§ ЗАДАНИЯ
a. Ответьте на вопросы по статье о гандболисте Михаиле Якимовиче:
(i) Сколько раз Якимович выиграл титул чемпиона СССР в составе минского СКА?
(ii) В каком году он завершил карьеру?
(iii) В каком городе он живет?
b. Дословно перепишите фрагмент статьи о гандболисте Михаиле Якимовиче начиная со слов «Завершив карьеру в» вплоть до слов «на добрую книгу.» включительно.

§ СТАТЬЯ

● ● ● ●

Он из тех немногих персонажей, кого в белорусском гандболе относят к разряду живых легенд. Это дань олимпийскому золоту Барселоны и пяти Кубкам чемпионов в составах трех клубов.
Титул же чемпиона СССР в составе звездного минского СКА Михаил Якимович выиграл дважды — на излете советской эпохи в конце 80-х. А практически все 90-е провел в Испании, выступая за мощные «Теку» и «Сан Антонио». От испанского гражданства грозный бомбардир отказался и даже в самые непростые времена не отказывался прийти на помощь сборной Беларуси.
Завершив карьеру в 2004-м, от большого спорта Якимович дистанцировался. Его имя мелькает в прессе нечасто. Но вот мемуарное общение получилось настолько основательным, что публикацию интервью с легендарным полусредним мы решили разделить на две части. Уж больно не хотелось прореживать череду занимательных окологандбольных историй и баек, каких в памяти нашего героя — на добрую книгу.
— Как поживаете, Михаил Иванович? Давно о вас не слышали.
— Живу в белорусском Борисове. Занимаюсь в основном воспитанием внучки — родилась год назад. Перед этим сотрудничал с федерацией гандбола. Но решил, что лучше сосредоточиться на семье.
— Последнее, что довелось про вас слышать, — это история, связанная с бизнесом по поставкам кофе.
— Мой кофейный бизнес уже завершился. Хотя начинался он неплохо. Сначала собирался заняться с другом поставками оливок, а с кофе как-то само собой вышло. Познакомился с почетным консулом Беларуси в Испании Альфонсо Хурадо Месой, который вместе с братьями держит в Аликанте кофейную фабрику. Хороший мужик.

● ● ● ●

§ ПРЕДОСТАВЛЕННЫЕ СТРОКИ

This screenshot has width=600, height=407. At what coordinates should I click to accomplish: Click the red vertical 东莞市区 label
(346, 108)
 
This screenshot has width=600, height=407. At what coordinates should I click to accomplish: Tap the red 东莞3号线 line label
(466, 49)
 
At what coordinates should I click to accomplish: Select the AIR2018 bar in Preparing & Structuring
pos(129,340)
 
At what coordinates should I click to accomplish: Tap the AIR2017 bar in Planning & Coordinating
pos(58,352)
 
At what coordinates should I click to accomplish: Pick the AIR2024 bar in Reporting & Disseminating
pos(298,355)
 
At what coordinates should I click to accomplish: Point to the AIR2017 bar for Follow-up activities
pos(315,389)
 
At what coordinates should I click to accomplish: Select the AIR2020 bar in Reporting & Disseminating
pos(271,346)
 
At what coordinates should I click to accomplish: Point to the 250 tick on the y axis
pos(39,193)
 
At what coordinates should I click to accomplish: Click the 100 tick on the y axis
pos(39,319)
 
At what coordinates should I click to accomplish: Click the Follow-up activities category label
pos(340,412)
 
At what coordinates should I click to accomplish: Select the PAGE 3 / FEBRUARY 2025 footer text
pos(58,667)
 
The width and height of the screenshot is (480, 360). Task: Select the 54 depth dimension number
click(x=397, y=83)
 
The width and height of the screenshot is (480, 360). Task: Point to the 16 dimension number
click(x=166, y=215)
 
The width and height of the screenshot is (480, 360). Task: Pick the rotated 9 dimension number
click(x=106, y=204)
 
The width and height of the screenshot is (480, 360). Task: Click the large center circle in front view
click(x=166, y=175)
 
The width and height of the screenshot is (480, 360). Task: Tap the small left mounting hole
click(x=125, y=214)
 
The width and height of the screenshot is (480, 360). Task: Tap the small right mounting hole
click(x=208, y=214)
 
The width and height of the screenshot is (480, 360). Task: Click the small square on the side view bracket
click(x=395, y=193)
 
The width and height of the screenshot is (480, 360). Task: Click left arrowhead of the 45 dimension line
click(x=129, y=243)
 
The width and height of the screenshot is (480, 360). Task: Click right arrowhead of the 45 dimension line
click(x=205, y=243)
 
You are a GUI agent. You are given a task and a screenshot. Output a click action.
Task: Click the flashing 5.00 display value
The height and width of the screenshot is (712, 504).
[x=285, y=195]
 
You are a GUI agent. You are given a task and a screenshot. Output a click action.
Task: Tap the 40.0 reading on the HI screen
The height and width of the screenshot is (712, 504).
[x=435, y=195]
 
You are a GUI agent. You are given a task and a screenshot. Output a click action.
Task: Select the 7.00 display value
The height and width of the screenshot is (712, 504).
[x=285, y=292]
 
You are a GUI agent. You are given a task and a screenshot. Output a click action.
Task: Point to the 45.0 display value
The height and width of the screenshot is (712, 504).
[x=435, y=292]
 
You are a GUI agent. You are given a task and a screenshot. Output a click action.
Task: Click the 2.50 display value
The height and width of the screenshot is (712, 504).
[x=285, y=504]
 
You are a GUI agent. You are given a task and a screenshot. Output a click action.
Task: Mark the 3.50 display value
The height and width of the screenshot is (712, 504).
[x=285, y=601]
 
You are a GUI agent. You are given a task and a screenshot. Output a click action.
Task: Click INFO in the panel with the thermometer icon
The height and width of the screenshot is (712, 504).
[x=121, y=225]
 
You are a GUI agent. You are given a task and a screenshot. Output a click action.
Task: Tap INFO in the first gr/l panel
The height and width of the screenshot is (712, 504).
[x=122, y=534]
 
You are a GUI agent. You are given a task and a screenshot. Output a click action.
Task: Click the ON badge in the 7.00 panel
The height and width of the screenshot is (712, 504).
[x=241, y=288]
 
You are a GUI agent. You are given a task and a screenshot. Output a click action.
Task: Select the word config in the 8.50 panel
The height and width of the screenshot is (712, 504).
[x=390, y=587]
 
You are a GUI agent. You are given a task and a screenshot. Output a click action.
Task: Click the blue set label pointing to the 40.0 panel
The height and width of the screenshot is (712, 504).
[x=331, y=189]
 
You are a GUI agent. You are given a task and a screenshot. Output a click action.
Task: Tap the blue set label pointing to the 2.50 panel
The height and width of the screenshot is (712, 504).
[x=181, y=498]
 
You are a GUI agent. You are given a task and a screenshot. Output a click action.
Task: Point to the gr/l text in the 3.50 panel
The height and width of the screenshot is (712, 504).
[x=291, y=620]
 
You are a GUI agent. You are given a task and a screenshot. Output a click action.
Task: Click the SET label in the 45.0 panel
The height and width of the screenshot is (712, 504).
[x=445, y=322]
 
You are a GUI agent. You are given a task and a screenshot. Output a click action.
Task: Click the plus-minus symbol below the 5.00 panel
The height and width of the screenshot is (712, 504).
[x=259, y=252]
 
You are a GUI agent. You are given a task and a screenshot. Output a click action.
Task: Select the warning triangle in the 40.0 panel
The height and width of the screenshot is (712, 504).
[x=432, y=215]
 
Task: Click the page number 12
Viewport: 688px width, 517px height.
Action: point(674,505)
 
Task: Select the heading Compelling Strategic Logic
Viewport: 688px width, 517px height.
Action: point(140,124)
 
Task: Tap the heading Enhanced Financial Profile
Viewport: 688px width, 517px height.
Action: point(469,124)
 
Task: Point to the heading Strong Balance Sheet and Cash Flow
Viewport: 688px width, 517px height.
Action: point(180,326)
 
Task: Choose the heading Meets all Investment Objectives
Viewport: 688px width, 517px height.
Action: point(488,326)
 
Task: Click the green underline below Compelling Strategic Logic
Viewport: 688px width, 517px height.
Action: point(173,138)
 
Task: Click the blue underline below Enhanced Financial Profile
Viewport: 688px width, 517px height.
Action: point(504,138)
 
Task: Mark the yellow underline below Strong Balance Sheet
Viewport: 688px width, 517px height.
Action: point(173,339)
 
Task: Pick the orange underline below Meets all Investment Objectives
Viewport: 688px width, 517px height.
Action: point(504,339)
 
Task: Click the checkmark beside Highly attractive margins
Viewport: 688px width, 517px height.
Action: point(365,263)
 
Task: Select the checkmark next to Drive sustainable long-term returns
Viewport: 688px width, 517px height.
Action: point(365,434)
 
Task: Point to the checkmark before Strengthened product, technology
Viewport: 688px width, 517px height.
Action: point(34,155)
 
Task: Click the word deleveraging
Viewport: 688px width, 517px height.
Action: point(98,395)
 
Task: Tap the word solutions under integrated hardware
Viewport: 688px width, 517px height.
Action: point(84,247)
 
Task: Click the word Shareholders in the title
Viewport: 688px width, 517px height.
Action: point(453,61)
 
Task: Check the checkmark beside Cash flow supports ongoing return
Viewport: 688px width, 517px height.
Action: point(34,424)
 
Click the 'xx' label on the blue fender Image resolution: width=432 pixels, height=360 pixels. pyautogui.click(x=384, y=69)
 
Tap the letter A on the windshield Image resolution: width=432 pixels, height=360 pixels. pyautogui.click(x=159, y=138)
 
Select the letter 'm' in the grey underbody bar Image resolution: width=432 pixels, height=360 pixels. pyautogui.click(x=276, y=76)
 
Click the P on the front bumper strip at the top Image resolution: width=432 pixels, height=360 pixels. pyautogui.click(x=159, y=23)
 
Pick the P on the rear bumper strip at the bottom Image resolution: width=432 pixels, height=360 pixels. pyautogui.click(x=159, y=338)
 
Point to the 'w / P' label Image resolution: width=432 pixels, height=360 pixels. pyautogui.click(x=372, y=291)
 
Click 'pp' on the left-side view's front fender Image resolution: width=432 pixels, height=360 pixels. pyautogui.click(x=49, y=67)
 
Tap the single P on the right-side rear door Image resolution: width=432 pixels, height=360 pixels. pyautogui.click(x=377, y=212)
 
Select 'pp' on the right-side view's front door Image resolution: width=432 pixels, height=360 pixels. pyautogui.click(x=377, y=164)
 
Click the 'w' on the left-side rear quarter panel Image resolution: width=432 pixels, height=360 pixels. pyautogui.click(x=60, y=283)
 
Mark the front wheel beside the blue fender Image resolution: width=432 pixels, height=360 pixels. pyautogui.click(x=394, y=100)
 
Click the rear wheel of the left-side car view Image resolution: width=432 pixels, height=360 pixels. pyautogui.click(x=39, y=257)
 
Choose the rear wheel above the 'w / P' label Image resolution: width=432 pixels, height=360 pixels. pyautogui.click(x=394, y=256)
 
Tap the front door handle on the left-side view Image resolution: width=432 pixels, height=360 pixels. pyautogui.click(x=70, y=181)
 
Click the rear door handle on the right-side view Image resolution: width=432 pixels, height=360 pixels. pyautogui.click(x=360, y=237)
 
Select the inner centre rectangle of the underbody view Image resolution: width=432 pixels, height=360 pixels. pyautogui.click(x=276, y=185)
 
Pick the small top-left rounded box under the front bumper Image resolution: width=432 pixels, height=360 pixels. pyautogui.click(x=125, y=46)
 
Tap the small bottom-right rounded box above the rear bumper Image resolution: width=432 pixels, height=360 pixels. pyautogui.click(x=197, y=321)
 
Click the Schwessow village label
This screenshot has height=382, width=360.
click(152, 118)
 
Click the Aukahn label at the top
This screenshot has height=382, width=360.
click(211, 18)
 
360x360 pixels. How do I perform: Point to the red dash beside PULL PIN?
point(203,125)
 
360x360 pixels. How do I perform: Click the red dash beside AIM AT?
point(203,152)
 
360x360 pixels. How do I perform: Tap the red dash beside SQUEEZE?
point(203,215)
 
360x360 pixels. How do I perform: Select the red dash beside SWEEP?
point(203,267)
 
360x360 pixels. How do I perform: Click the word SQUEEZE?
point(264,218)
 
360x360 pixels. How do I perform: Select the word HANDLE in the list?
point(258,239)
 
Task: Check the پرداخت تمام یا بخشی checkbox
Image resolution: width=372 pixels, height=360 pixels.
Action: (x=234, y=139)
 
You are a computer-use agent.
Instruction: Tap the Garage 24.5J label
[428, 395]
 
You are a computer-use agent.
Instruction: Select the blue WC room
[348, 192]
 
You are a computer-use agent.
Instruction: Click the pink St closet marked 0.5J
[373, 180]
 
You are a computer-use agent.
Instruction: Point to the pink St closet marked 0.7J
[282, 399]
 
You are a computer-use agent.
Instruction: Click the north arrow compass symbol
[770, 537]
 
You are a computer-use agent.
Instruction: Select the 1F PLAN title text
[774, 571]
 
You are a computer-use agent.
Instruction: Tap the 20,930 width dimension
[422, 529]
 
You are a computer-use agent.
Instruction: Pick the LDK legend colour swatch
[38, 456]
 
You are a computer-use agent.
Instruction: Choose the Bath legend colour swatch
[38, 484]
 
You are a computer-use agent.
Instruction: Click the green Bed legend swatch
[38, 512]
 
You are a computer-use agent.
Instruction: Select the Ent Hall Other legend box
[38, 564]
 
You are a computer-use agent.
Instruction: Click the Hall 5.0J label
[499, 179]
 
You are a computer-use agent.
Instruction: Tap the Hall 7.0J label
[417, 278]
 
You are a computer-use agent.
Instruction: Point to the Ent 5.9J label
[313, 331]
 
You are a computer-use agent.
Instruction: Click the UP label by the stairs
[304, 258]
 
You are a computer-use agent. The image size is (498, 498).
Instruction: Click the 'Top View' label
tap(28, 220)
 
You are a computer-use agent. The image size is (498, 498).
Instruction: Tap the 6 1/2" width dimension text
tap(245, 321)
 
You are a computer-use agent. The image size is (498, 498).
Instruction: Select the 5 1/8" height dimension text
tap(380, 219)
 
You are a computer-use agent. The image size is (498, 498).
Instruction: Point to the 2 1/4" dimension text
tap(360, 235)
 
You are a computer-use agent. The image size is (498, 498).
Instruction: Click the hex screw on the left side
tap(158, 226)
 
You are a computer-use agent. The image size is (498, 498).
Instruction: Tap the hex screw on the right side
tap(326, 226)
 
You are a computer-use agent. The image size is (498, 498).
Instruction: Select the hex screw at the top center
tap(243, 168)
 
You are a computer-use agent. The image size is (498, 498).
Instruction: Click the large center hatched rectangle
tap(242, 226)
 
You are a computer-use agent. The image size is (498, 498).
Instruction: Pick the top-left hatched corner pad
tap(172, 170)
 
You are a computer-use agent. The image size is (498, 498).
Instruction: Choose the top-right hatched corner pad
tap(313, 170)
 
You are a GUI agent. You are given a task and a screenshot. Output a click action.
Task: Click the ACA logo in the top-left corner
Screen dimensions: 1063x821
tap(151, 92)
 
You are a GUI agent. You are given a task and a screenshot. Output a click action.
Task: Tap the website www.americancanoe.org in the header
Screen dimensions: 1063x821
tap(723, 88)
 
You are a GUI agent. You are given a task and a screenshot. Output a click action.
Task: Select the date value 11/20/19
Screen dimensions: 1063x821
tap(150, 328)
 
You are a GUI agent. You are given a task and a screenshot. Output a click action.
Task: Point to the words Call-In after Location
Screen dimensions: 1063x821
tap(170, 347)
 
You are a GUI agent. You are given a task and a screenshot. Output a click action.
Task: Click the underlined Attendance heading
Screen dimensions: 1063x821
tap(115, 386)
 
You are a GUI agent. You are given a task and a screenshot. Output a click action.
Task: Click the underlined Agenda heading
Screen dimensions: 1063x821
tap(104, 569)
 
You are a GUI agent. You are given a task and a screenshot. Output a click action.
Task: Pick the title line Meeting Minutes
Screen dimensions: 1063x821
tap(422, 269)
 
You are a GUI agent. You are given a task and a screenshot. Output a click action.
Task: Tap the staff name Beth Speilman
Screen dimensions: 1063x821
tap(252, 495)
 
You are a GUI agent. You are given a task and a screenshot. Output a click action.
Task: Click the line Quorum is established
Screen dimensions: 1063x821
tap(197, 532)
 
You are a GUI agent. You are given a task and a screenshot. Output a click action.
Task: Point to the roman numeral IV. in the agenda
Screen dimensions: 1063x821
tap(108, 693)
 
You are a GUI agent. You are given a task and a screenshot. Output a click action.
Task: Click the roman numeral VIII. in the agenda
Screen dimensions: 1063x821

● ● ● ●

§ ОТВЕТЫ К ЗАДАНИЯМ
a.
(i) Дважды.
(ii) В 2004 году.
(iii) В белорусском Борисове.

b.
Завершив карьеру в 2004-м, от большого спорта Якимович дистанцировался. Его имя мелькает в прессе нечасто. Но вот мемуарное общение получилось настолько основательным, что публикацию интервью с легендарным полусредним мы решили разделить на две части. Уж больно не хотелось прореживать череду занимательных окологандбольных историй и баек, каких в памяти нашего героя — на добрую книгу.